By David Hodari

The coronavirus pandemic will hammer global growth and oil demand this year, but supply cuts from producers and a record rebound in demand next year will help to rebalance the oil market, the International Energy Agency said.

In its monthly oil-market report Tuesday, the IEA said that while the world's demand for crude will drop by 8.1 million barrels a day this year -- slightly less than forecast in last month's report -- demand in 2021 will rebound by a record 5.7 million barrels a day.

The emergence in recent weeks of parts of the global economy from coronavirus lockdowns that did unparalleled damage to global economic growth has spurred a recovery in crude demand. China's oil demand in April was almost back at levels seen a year previously and Indian demand climbed in May.

If that resurgence persists and oil-producing nations stick to their plans to constrict global oil supply, "the market will be on a more stable footing by the end of the second half [of 2020]," the IEA said in its report.

While the decision of the Organization of the Petroleum Exporting Countries and its allies to extend their historic production cuts through July will help speed up the oil market's rebalancing, "we should not underestimate the enormous uncertainties" the market still faces, the agency said.

Brent crude rose 3.1% to $40.96 a barrel Tuesday and front-month U.S. crude-oil futures added 3.4% to $38.38 a barrel, rallying alongside stocks amid hopes for a speedy economic recovery. Both Brent and U.S. crude are up more than 25% over the past month, although both gauges remain sharply lower this year.

The agency adjusted its June report to account for the forecast of its parent organization, the Organization for Economic Cooperation and Development, of a 6% global hit to gross domestic product in 2020 and a rebound of 5.2% in 2021. The pace and success with which different nations will reopen their economies are still highly uncertain, the agency added.

With the worst effects of lockdown now behind many major economies, the IEA cited French Observatory of Economic Conjunctures data that show a 27% drop in global value-added transport -- which accounts for half of global oil demand -- during quarantine. Manufacturing, which comprises almost a quarter of the world's energy demand, took a 30% hit, the OECD said.

While better-than-expected demand during lockdown prompted the IEA to reduce its forecast annual demand hit by 500,000 barrels a day from last month's estimate, the nascent recovery under way for oil and oil products has been uneven and will likely remain that way, the agency said.

Stripping out jet-fuel demand, global oil demand should reach precrisis levels in mid-2021, the IEA's executive director, Fatih Birol, said Tuesday. "The key issue is when people will start to fly," he said, adding that "if there is a solution to the coronavirus problem and the economy rebounds as foreseen, we may well see in the near term oil demand go back to pre-crisis levels."

Still, total oil demand might not fully recover to pre-coronavirus levels until 2023, the agency said.
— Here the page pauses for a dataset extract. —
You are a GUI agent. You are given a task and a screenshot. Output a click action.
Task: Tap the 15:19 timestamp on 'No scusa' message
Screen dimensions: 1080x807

A drop-off in air travel means that after falling 3 million barrels during 2020, the IEA expects demand for jet fuel and kerosene -- both used in aviation -- to recover by just 1 million barrels a day in 2021, leaving it well below precrisis levels.

That lopsided rally and a huge glut in inventory have caused a headache for refiners, with margins in "free fall" in May, and throughputs expected to fall by 5.4 million barrels a day in 2020, according to the IEA. Still, the agency expects the sector to recoup most of that fall next year.

Refiners aren't the only sector of the energy market that have a huge overabundance in supply to burn through. The IEA said that OECD oil stocks rose 4.9 million barrels a day in April to 3.1 billion barrels, an amount that will only have added to the "incredible" 90 days of forward-demand coverage the agency cited in its report last month.

In addition, U.S. inventories remained at record highs in early June, having built by a million barrels a day so far this year.

Still, the amount of oil being stored at considerable expense on tankers at sea -- a last resort during the oil-price rout in April -- began to fall in May, although remained a few million barrels off its record highs. Data collected by the IEA show that the global oil storage build that accelerated through the first months of the year is expected to go into reverse in June.

Cuts from the 'OPEC plus' group -- the cartel cut 9.4 million barrels of supply between April and May -- and forecasts that U.S. production will fall 900,000 barrels a day this year and 300,000 barrels a day next year will help that draw, the IEA said.